There’s been an extensive amount of female, African American and Hispanic leadership in science and technology for generations, but it hasn’t been recognized, said Dr. Jose Morey, a consultant for NASA and Hyperloop Transportation, and a health and technology expert. As the population shifts, that will change, he said.

By 2055, the United States will have no one major ethnic or cultural group that makes up the majority of the population. “People we refer to today as minorities will actually make up the majority of the country,” said Andy Stoll, senior program officer at the Ewing Marion Kauffman Foundation.

At the same time, there are exponential increases in technology taking place.

“The world is shifting in significant ways. We are leaving the Industrial Age and moving into a new human era,” Stoll said. “If a majority of our country is made up of people of color and women and those outside the major metro hubs, and they are unable to get entrepreneurial resources … it’s not just going to hurt entrepreneurs in those places, or women, or people of color or immigrants, it’s going to hurt all of us because we are all part of the same system. COVID has driven that point home, at least for me. We are all connected.”
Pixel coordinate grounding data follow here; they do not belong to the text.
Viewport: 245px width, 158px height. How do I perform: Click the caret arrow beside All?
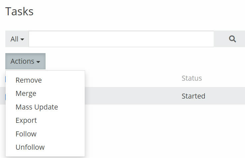(x=22, y=40)
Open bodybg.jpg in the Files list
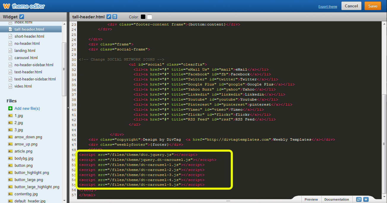387x203 pixels. [24, 158]
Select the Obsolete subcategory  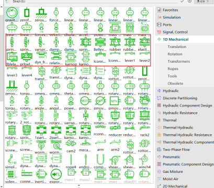point(175,84)
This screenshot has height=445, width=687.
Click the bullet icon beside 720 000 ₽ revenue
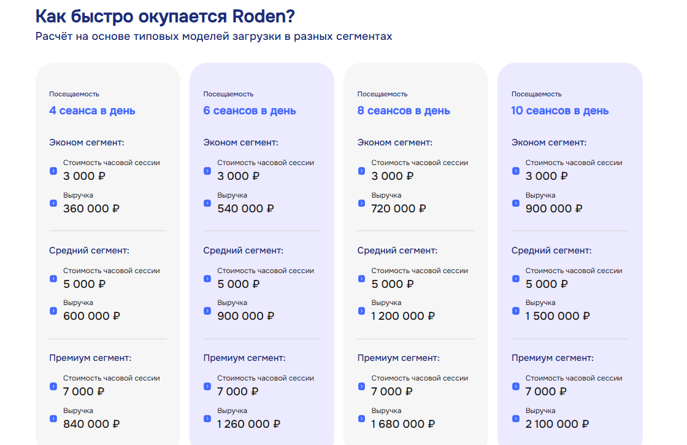(361, 203)
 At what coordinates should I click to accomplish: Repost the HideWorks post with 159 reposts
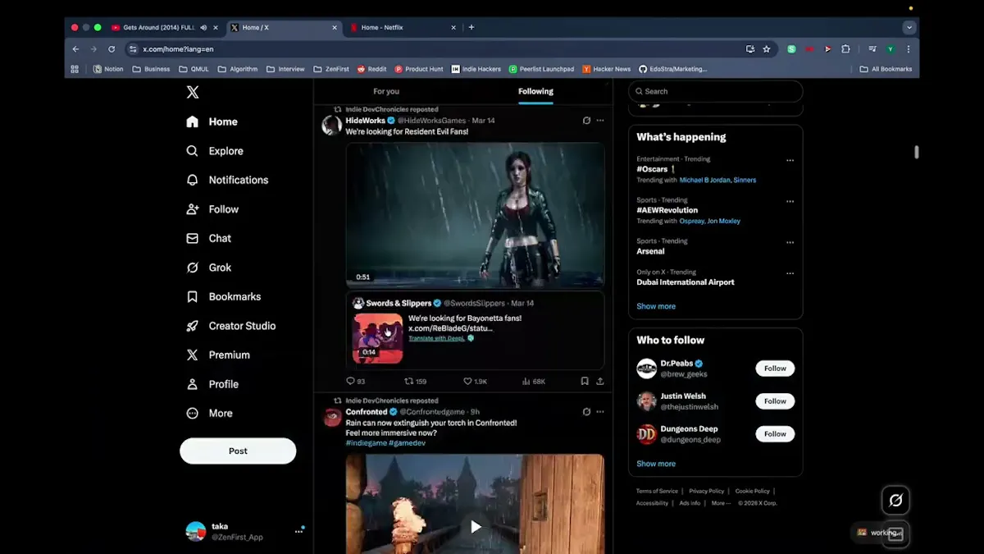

The entrepreneurial ecosystem in the Tampa-St. Petersburg area can only work if there are diverse participants involved, Robinson said.

“There must be equal collaboration among corporations, funding sources and entrepreneurs for the ecosystem to be effective. It at any point one of the three parties is complaining, that means there is a break in that system and it is not working as it should. So take time to step back, look where we are and create transformation that will be beneficial to everyone involved,” Robinson said.

Anna Mason, a partner in the Rise of the Rest Seed Fund at Revolution LLC, said she is optimistic because the COVID-19 pandemic has created a positive byproduct for female entrepreneurs.

“What I see is the collapse of the professional-personal-parental continuum in a way that I think and hope will inure to the benefit of women and female entrepreneurs specifically, and all founders in general,” Mason said.

“We’ve gone from this somewhat artificial construct of sitting across the table form one another with pitch books in front of you … There’s been a lot of personality and personal experience that by necessity has been infused in the conversations that have unfolded recently between entrepreneurs and investors. I’m hopeful there’s a bit of the leveling of the playing field when it comes to gender-based equity around the conversations of investing in female entrepreneurs.”